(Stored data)
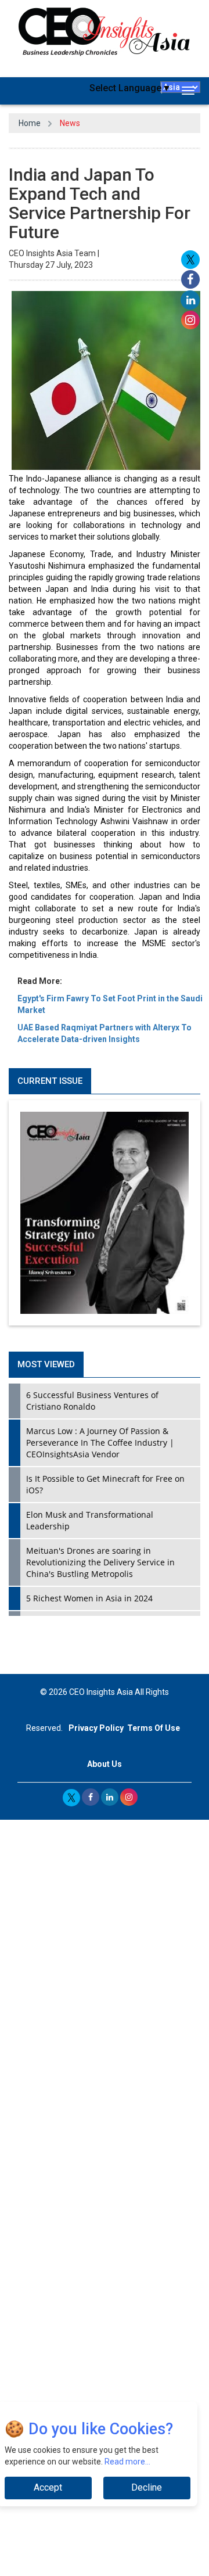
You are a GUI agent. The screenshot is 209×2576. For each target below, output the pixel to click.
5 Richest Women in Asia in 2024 (89, 1598)
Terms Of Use (153, 1728)
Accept (48, 2487)
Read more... (127, 2461)
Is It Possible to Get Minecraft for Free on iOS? (105, 1484)
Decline (146, 2487)
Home (30, 123)
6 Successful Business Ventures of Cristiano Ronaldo (92, 1400)
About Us (104, 1764)
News (70, 123)
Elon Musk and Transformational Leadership (89, 1520)
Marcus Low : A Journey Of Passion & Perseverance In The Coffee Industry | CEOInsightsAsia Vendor (100, 1442)
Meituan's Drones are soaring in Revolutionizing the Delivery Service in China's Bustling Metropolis (100, 1562)
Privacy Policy (96, 1728)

Problem description:
Reproduce the records word for word, please, from their first line up to and including the line that contains "About Us (104, 1764)", but no pictures.

Written solution:
You are a GUI agent. The screenshot is 209×2576. For each target below, output the pixel to click.
5 Richest Women in Asia in 2024 (89, 1598)
Terms Of Use (153, 1728)
Accept (48, 2487)
Read more... (127, 2461)
Is It Possible to Get Minecraft for Free on iOS? (105, 1484)
Decline (146, 2487)
Home (30, 123)
6 Successful Business Ventures of Cristiano Ronaldo (92, 1400)
About Us (104, 1764)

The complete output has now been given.